Headaches during Pregnancy

More than 40 million people suffer from headaches. Headaches interfere with leisure activities, mood, concentration and daily function. The National Headache Foundation suggests that understanding the type and triggers of a headache can not only guide potential treatment options but also help people make lifestyle changes and efforts to try to  prevent them. 

Headaches during pregnancy can be common in each of the 3 trimesters.  The causes are multiple and need to be evaluated carefully as the causes are varied.  The most common headaches include tension, cluster or migraines. Common triggers include exertion, foods, stress, hunger, anxiety, dehydration, neck strain and poor sleep habits.  Other causes of headaches include medication side effects, changes in hormones and underlying medical conditions such as high blood pressure or hypertension.  

First trimester is often a time of altered eating due to hormonal changes which accompany food aversions, heightened sense of smell, nausea and vomiting. It is important for pregnant ladies to avoid long periods of fasting and to limit the risk of dehydration. Pregnant woman who abruptly stop caffeinated beverages may experience headaches as well.  In second trimester, higher levels progesterone, a normal female hormone, can lead to an increase in headaches and are typically self -resolving as the pregnancy progresses.  Viral illness, seasonal allergies sinus congestion, tooth pain, infections and other medical problems may also lead to a headache.

Stretching, reduced computer time, eyeglasses, sunglasses, sleep, rest, massage and exercise all may improve quality of life and lower frequency of head pain.

Acetominophen is the generic name for Tylenol which is both safe and effective as first line treatment for both pain and fever in pregnancy.
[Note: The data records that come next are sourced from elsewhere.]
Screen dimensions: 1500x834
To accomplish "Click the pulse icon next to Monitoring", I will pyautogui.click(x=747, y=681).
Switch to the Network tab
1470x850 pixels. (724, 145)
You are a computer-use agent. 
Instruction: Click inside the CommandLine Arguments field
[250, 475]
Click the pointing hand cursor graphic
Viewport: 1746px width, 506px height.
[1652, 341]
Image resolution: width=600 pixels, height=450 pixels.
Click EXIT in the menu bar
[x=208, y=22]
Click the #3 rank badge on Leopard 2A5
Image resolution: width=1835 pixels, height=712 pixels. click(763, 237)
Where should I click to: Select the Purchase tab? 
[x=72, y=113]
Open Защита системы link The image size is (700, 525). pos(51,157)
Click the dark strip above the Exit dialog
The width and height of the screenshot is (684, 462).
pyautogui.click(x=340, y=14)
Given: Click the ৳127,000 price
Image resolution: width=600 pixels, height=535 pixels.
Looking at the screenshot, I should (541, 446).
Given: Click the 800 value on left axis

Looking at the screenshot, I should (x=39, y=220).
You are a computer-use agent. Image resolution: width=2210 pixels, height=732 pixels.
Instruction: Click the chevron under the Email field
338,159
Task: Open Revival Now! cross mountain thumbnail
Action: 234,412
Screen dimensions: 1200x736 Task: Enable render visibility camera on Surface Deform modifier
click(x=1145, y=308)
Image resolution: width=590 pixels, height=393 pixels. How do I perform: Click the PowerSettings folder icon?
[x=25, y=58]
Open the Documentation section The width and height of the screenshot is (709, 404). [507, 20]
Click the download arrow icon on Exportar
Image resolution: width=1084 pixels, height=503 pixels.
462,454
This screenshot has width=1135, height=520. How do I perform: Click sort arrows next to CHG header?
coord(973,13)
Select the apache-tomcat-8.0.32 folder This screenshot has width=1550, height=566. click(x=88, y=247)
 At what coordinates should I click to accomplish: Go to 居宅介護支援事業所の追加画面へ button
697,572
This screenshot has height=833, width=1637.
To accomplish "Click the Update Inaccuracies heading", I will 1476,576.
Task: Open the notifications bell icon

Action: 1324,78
The maximum amount that adults can take is 4000mg or 4gm orally in divided doses in a hour period. For example:  325mg tabs, taking 2 by mouth with water every 6 hours.

Water alternatives include products such as Gatorade, Propel, Powerade, lemonade, carbonation, decaffeinated tea, shakes, popcicles, smoothies, sugar water, ginger, lemon and lime additives to water may help increase fluid intake so headaches resolve and IV fluids in the acute care setting is not required.

Home remedies are appropriate to try initially; however, if not improved please be sure to seek advice and /or evaluation from your primary care provider or obstetrical medical team.  The first consideration in third trimester of pregnancy is hypertension or high blood pressure.  Pre- eclampsia is more common in the first pregnancy. Prenatal visits are more often in the third trimester so that if problems occur close follow up and early intervention is possible.